> DATASET EXTRACT
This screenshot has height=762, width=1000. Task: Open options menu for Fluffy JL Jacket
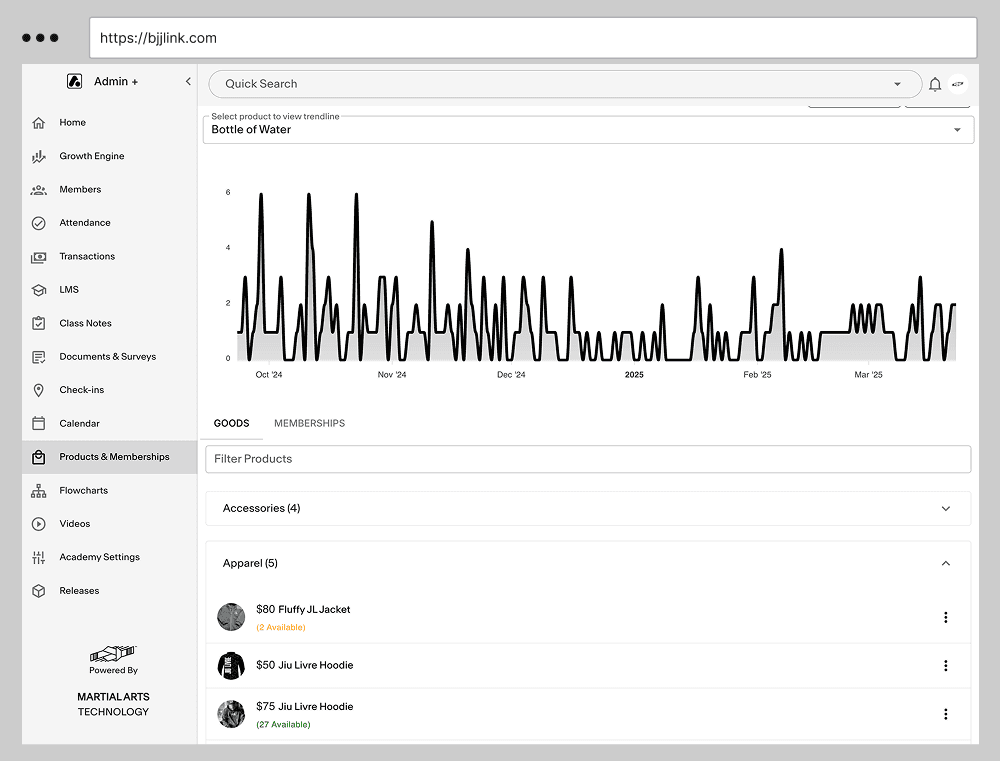946,617
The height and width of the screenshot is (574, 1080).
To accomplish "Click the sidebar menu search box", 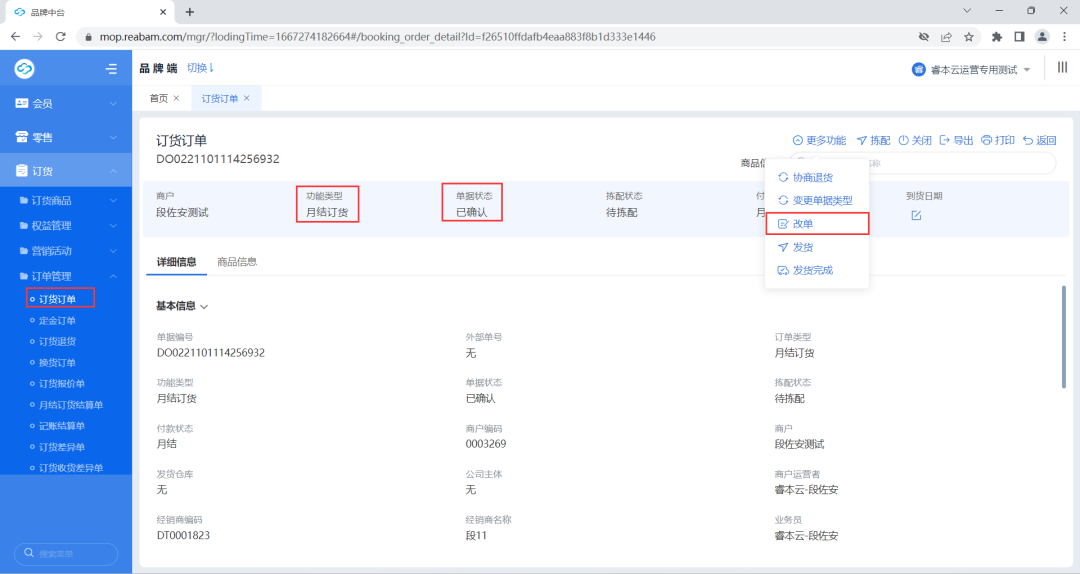I will pos(66,553).
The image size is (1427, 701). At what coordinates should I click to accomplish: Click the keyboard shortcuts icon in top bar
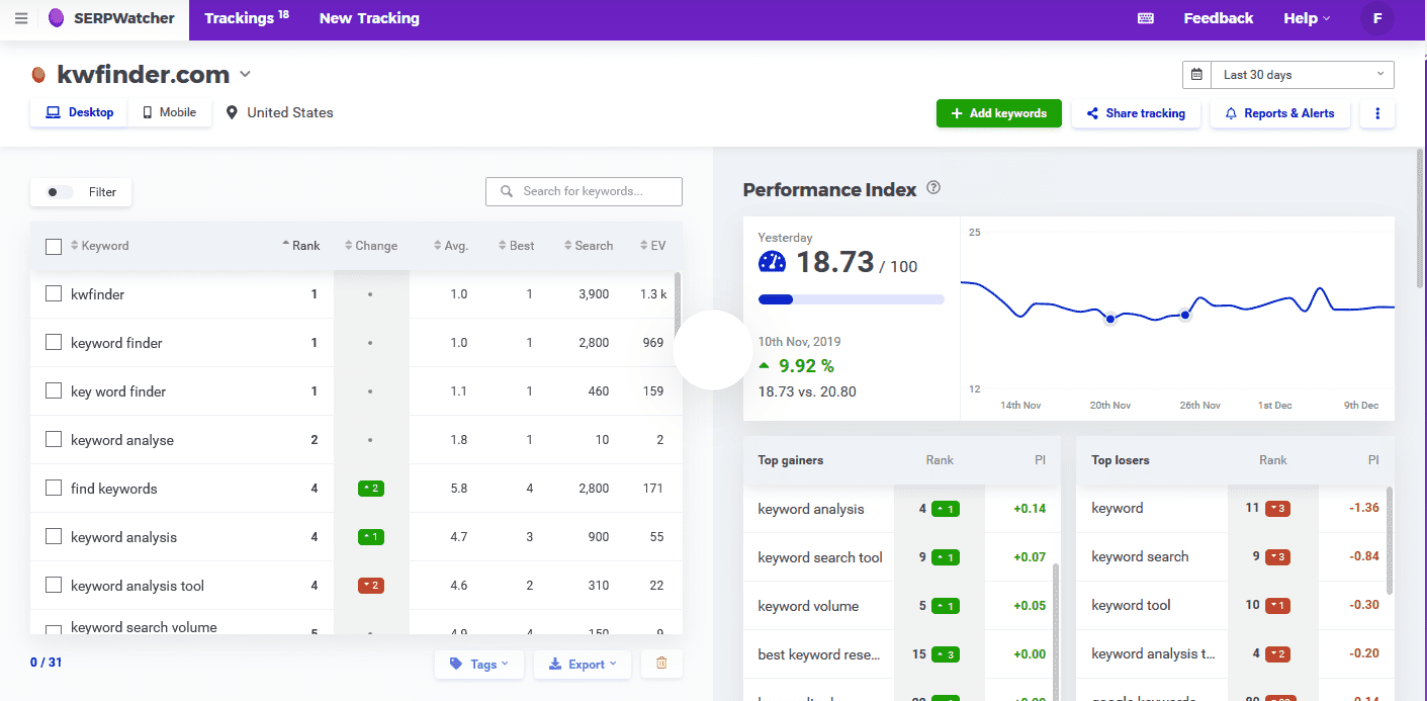coord(1144,18)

> STATED TASK
Render the entries as a two-column CSV with the header instruction,location, beginning with the line containing "The image size" and continuing through the end of the entries. Give one row per entry, placing its text and its answer each in a single quoted field, replacing line breaks with spaces and omitting the pictures.

> OUTPUT OF THE EXERCISE
instruction,location
"The image size is (1427, 701). At what coordinates should I click to accomplish: Click the keyboard shortcuts icon in top bar","coord(1144,18)"